**Supplied entries**:
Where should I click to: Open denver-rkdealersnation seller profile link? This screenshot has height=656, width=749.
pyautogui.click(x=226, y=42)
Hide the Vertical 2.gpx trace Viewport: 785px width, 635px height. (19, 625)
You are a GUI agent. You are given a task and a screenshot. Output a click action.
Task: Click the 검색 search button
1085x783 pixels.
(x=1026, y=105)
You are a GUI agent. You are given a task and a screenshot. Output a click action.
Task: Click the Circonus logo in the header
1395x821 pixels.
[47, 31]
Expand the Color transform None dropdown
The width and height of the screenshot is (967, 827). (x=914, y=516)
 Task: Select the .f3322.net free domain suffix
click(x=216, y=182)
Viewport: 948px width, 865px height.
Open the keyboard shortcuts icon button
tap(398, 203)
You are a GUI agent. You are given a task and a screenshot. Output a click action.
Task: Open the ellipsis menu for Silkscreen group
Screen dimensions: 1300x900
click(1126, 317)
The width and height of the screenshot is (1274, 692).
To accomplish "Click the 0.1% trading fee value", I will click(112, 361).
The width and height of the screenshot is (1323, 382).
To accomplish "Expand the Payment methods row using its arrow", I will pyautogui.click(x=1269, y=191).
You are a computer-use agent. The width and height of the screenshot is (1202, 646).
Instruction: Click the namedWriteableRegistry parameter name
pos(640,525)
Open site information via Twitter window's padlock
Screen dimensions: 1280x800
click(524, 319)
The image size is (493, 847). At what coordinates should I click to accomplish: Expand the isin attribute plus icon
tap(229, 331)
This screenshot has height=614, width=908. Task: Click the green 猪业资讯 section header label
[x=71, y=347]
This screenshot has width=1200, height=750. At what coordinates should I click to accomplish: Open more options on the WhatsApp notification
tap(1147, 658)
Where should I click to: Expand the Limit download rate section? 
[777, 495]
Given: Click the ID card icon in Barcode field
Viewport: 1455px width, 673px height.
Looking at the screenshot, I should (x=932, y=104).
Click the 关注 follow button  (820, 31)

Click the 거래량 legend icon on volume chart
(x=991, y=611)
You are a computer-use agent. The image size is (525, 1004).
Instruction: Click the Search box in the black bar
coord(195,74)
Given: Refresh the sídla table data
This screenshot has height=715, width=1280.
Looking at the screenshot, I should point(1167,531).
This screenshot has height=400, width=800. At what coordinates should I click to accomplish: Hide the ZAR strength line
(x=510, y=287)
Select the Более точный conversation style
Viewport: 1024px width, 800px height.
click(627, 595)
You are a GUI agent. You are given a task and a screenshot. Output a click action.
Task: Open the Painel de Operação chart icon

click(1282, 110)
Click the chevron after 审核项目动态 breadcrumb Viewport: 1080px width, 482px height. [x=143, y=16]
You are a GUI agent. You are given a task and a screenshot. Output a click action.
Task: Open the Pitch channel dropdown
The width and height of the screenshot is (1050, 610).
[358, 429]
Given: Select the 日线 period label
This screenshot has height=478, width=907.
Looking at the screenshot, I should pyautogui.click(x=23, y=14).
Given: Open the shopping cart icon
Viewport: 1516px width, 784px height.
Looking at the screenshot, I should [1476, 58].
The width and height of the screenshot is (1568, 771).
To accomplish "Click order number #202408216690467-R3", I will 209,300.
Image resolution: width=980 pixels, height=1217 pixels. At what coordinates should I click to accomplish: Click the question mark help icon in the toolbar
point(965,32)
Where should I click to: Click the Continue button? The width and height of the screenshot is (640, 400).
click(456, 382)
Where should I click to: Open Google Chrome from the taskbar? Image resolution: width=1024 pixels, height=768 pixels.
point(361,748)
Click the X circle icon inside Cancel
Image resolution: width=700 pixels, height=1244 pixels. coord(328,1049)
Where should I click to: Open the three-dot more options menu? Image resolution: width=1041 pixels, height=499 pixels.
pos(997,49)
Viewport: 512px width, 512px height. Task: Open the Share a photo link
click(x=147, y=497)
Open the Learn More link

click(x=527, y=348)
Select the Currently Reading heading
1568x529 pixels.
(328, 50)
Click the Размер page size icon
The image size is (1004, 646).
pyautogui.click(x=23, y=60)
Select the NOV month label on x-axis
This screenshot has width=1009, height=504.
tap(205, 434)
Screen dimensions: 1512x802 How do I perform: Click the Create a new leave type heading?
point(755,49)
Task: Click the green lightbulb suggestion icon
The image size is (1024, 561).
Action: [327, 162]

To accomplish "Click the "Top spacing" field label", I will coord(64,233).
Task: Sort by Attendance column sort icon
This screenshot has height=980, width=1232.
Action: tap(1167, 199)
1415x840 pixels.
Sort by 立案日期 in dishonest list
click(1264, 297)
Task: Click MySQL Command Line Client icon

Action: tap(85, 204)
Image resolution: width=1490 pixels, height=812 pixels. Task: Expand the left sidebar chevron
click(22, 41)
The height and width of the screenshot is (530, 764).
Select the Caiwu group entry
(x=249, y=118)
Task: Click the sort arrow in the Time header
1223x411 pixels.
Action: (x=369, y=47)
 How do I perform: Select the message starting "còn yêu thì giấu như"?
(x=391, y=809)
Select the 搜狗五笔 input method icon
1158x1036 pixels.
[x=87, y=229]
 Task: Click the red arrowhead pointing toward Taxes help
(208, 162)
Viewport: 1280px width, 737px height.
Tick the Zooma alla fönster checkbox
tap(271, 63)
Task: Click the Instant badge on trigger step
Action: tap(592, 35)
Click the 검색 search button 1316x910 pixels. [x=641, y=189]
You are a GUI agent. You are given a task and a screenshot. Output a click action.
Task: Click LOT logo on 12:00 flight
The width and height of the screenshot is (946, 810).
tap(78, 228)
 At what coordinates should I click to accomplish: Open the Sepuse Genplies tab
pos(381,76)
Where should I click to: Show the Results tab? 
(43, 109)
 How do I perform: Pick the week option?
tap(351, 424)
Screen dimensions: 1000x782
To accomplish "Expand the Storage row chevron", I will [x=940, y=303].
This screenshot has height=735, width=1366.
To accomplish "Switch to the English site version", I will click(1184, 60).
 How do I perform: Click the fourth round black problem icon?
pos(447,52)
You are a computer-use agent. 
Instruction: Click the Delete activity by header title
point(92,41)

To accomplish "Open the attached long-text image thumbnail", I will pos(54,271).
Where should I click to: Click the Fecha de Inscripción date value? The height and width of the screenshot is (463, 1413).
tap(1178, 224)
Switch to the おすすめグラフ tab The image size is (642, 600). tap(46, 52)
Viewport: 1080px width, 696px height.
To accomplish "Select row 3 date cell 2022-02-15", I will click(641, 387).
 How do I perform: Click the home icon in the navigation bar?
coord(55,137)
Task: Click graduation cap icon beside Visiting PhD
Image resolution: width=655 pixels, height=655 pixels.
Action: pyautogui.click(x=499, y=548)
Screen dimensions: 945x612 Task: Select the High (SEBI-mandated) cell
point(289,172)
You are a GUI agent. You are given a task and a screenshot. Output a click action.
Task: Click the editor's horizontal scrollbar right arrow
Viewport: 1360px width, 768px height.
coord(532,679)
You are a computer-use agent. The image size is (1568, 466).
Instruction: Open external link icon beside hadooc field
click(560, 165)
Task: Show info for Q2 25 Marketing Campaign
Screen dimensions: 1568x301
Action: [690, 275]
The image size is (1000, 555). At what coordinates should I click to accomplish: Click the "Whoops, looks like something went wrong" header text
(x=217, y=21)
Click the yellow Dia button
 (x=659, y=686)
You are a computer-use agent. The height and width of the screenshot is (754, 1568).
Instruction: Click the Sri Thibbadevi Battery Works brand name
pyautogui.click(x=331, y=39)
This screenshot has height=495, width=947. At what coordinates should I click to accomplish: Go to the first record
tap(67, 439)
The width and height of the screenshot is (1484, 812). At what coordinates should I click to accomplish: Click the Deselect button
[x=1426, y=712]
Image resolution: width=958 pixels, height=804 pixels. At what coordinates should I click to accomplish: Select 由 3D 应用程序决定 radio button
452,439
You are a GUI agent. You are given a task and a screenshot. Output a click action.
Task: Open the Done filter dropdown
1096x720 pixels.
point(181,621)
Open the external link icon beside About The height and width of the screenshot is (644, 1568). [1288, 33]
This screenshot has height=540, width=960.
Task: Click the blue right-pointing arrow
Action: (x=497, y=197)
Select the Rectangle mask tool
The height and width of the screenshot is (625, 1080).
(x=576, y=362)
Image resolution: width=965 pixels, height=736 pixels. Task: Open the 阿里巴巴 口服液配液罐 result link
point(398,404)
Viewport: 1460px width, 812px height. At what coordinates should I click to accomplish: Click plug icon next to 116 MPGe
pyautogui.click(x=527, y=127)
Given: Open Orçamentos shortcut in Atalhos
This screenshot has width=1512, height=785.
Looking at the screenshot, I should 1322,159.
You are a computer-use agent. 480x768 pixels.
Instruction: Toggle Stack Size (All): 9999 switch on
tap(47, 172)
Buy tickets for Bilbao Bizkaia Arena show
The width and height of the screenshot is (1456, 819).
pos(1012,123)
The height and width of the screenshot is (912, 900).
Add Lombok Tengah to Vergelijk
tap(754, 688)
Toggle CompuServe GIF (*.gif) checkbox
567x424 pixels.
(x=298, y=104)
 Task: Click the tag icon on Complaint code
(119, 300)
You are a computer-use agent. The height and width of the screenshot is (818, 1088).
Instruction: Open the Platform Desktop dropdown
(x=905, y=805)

**Work instruction**: Where the string "site" occurs in a line of the material above, copy the whole line.

**Answer below**:
Open site information via Twitter window's padlock
To accomplish "Switch to the English site version", I will click(1184, 60).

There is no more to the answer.